--- START OF Document ---

The next morning I was in the cloisters belonging to the Benedictine priory of Carennac, of which Fenelon was the titular prior. Hither he came for quietude, and here he wrote his 'Telemaque,' a historical trace of which is found in a little island of the Dordogne, which is called 'L'Ile de Calypso.' It is recorded that the mother of the great Churchman and writer, when she feared that she would be childless, went on a pilgrimage to Roc-Amadour, and that Fenelon was the consequence of that act of devotion.

The cloisters of Carennac, built from plans furnished by that fountain of ecclesiastical art in the Middle Ages, the monastery of Cluny, must, judging from the remnants of tracery in the arcades, and the delicately carved bosses of the vaults, have been once a spot where the spirit of Gothic architecture found delight. Now the spirit of ruin dwells there, leading the bramble and the celandine to conquer, year after year, some fresh territory upon the ancient quadrangle's crumbling wall. Above, where the sunbeam strikes upon the wrinkled stone, the lizard basks and the bee fresh from its hive hums as blithely among the yellow flowers of the celandine as if the blocks raised by men in their reaching towards Heaven were nothing more than the rocks that cast their shadows upon the Dordogne. Upon the ground, man, by using no rein of respect to curb the lower needs of life, has desecrated the spot with pigsties! Some inhabitant of Carennac, into whose hands the cloisters passed in recent times, thought that a place which was good enough for Benedictine monks to walk in might, with a little fresh masonry, be made fit for pigs to feed and sleep in. But an end had come to this idyllic state of things. The cloisters of Carennac had just been placed on the list of historic monuments. The adjoining church had been 'classed' long before.

--- END OF Document ---
--- START OF Record excerpts ---

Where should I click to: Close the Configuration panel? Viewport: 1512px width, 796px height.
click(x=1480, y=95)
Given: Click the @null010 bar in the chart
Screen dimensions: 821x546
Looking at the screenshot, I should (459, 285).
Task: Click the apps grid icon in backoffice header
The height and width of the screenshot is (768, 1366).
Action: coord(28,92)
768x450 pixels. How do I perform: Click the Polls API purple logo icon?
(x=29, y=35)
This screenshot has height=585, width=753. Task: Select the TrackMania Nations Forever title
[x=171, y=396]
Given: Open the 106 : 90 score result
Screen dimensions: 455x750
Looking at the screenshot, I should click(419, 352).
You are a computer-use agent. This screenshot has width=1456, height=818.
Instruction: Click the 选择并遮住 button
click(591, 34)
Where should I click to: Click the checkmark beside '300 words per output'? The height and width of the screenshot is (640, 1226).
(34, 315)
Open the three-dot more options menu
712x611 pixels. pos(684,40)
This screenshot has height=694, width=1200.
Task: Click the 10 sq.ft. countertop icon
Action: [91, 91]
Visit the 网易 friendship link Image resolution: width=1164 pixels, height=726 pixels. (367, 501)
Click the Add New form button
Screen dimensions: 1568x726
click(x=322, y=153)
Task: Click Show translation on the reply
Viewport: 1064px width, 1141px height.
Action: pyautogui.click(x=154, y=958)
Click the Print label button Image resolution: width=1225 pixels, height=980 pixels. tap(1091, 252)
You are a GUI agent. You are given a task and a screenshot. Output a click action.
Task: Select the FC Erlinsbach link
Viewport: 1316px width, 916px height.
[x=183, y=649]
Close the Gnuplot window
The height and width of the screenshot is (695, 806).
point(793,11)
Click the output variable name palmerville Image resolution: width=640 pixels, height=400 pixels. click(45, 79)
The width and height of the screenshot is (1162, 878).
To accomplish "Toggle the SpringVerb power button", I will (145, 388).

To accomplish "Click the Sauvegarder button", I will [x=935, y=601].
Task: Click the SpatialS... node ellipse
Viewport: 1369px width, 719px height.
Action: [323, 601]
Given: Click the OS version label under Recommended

--- END OF Record excerpts ---

**Tasks to carry out**
1 – In the passage about Carennac, copy the words from "The next morning" up to and including "act of devotion.".
2 – According to the passage about Carennac, why did Fenelon's mother go on a pilgrimage to Roc-Amadour?

**Solutions per task**
1 –
The next morning I was in the cloisters belonging to the Benedictine priory of Carennac, of which Fenelon was the titular prior. Hither he came for quietude, and here he wrote his 'Telemaque,' a historical trace of which is found in a little island of the Dordogne, which is called 'L'Ile de Calypso.' It is recorded that the mother of the great Churchman and writer, when she feared that she would be childless, went on a pilgrimage to Roc-Amadour, and that Fenelon was the consequence of that act of devotion.

2 – She went because she feared she would be childless. The passage records that Fenelon was the consequence of that act of devotion.